Moral Purity Laws (Leviticus 18-20)

Part five of the overview of Leviticus with commentary. This time we go through the Moral purity laws of chapters 18-20.

Leviticus Chapter 18:
God gave Moses rules and regulations to keep the Israelites out of trouble. He said that they are to avoid following the customs of the Egyptians and Canaanites.

They can’t have sex with close relatives like parents, grandparents, step-parents, children, grandchildren, step-children, in-laws (parents, siblings, and children), siblings, half-siblings, and aunts (Lev 18:1-18). In the case of polygamy (only polygyny is recognized), men shouldn’t marry a mother-and-daughter pair, or a pair of sisters because they will be rivals (like Jacob’s wives Rachel and Leah). Men can’t marry their male relative’s ex-wives. Couples can’t have intentional menstruation sex, (although the enforcement of this by the community has its limitations). Sex with another person’s spouse, aka adultery, is forbidden (this is from the 10 commandments). Same-sex intercourse and Beastiality are forbidden.

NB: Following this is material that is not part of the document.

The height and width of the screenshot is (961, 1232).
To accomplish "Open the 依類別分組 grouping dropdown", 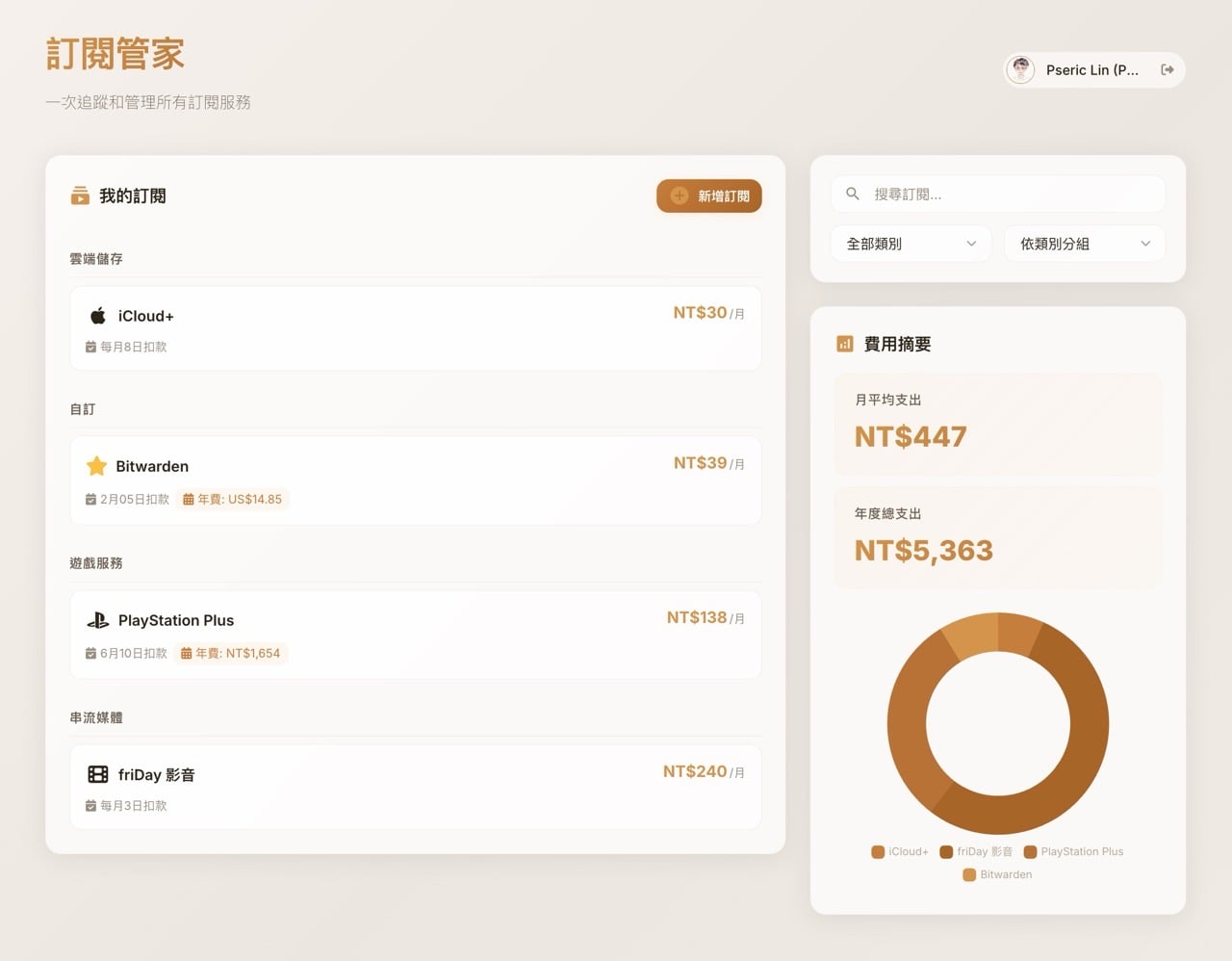I will [1084, 243].
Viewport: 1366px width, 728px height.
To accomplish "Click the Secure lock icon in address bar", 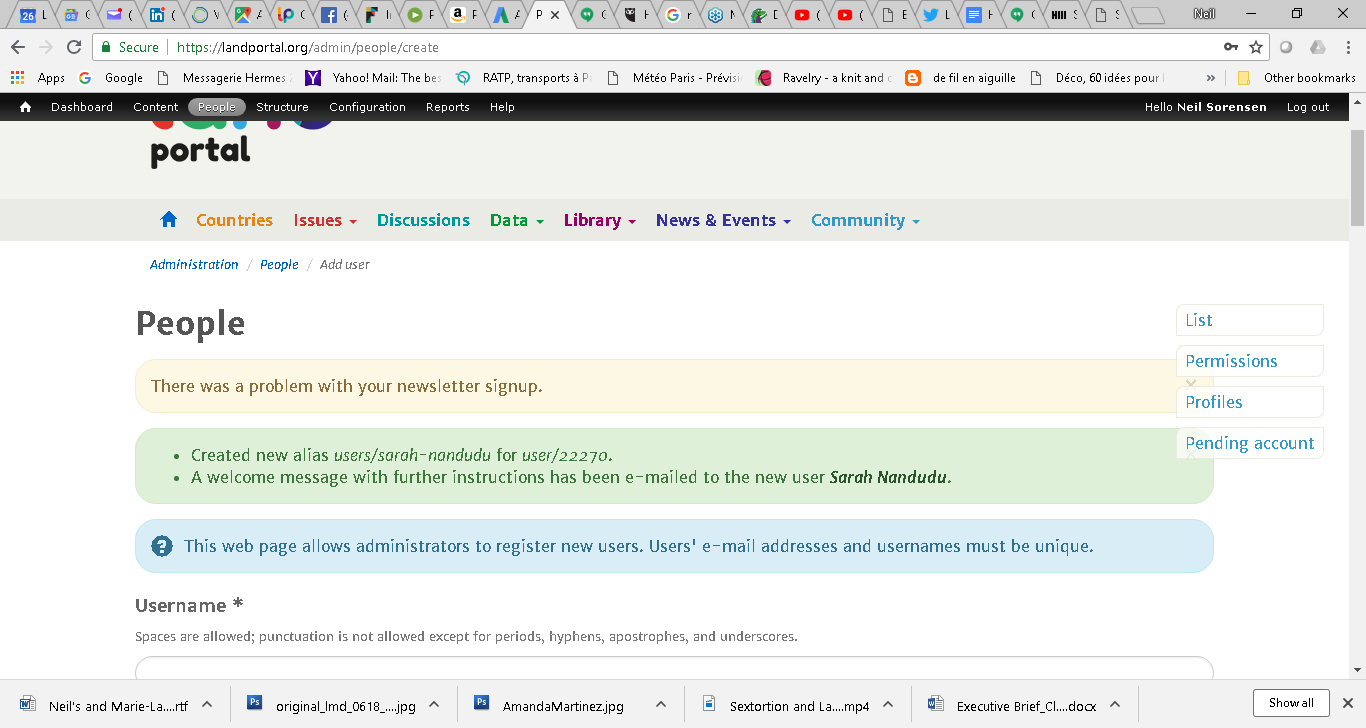I will [x=106, y=46].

Furthermore, no one should sacrifice to false gods like Molech, especially their own children. God reminds them that the practices of the Canaanites are detestable which is why he is punishing them through the Israelites. The Israelites are to purify the land with their conduct and not repeat the sins of the Canaanites. Anyone who engages in these practices is breaking God’s commands and they will be cut off.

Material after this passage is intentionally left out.